Today's changes and what they mean to eAus

Day 2,187, 12:21 Published in Australia Australia by Paul J Keating

There are 2 major changes implemented today:

1. Redistribution of tax collected from occupied regions to the occupier

2. New medals and gold for resistance fighters

I won’t go into too much detail on the changes themselves as you can read about them here.

Redistribution of tax income

Currently when a country is occupied the country market stays open and tax collection from work tax, import tax and VAT still goes to the country treasury. This changes means that a part of the tax collected from the country market will be redistributed to the treasury of any country that occupies original regions of that country. While 20% of tax collection (considered base taxes) will go to the original country 80% will be redistributed. Because the market is national and not calculated for specific regions the tax collected is averaged across all regions.

For example if eAus, which has 7 original regions, loses a single region to eIndo, 80% of 1/7th of tax revenue will go to eIndo’s treasury. In dollar terms based on average current daily tax revenue (about $2800) that’s about $320 per region per day.

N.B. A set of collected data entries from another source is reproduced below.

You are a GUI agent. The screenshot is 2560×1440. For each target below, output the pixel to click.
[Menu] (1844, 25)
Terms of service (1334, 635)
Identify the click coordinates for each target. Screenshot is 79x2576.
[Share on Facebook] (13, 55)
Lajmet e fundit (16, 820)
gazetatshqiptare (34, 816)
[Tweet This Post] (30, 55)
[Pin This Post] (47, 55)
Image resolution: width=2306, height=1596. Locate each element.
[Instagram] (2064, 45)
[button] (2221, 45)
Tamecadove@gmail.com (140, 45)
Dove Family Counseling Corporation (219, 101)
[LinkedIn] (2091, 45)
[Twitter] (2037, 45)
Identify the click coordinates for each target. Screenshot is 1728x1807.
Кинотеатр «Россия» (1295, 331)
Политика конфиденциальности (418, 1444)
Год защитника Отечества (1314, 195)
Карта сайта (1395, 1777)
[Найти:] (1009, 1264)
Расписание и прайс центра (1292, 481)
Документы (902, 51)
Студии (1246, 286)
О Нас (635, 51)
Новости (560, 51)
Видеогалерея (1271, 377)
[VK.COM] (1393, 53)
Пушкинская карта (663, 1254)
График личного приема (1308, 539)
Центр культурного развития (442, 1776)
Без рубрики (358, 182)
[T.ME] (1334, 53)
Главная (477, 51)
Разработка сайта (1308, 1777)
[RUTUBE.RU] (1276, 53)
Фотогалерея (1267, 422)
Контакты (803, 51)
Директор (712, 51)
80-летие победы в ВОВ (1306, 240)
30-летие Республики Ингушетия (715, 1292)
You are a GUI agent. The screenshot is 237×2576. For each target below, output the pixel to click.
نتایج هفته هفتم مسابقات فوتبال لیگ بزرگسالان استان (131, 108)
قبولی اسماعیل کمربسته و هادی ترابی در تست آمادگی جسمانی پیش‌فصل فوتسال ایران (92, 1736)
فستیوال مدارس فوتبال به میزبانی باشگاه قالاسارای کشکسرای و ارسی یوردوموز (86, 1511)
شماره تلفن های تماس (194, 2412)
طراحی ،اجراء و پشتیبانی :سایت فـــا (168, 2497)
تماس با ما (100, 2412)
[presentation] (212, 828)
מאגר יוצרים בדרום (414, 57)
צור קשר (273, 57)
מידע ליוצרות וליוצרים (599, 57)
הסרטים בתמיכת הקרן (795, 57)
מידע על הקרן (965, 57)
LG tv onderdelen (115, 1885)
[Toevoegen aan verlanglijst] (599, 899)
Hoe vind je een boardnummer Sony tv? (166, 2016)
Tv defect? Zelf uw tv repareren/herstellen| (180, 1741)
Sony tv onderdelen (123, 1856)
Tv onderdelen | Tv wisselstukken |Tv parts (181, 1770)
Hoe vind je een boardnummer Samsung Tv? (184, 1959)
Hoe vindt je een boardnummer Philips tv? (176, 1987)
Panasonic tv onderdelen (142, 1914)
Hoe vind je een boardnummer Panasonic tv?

Clearly this makes it much more attractive to conquer regions. Previously the economic attraction was securing resource bonuses, now conquerors can also plunder their subjects’ tax collections as well.

New Medals and Gold for Resistance Fighters

Admin has implemented a new set of medals and associated gold rewards for those who fight in successful resistance wars. This is similar to the Mercenary Medal but the rewards are far higher in terms of the number of kills required.

These rewards make it much more attractive for individuals to fight on the Resistance Force side of any battle and will make it more difficult (and expensive) for conquerors to hold occupied regions.

What does this mean?

The changes make it more attractive for countries to attack others and for resistance fighters to free regions, so obviously the plan here is to increase the importance (and difficulty) of conquering other nations. In isolation either of these changes have contrary effects and are designed to balance each other; how the balance changes over time will be interesting to watch.

For eAus the big risk is, as always, the increased attraction of large neighbours occupying our regions. We have few opportunities to benefit from plundering other nations’ territories. The advantage of getting more gold from resistance wars is conditional on those resistance wars being successful.

A ‘friendly’ war where 2 nations agree to set NE and take turns conquering and freeing each other’s original regions becomes quite an attractive proposition provided it can be well coordinated though we have a chequered history with training wars that makes such a strategy somewhat risky.

What are your thoughts on the changes? Have I missed any important points? I’d appreciate to hear from you.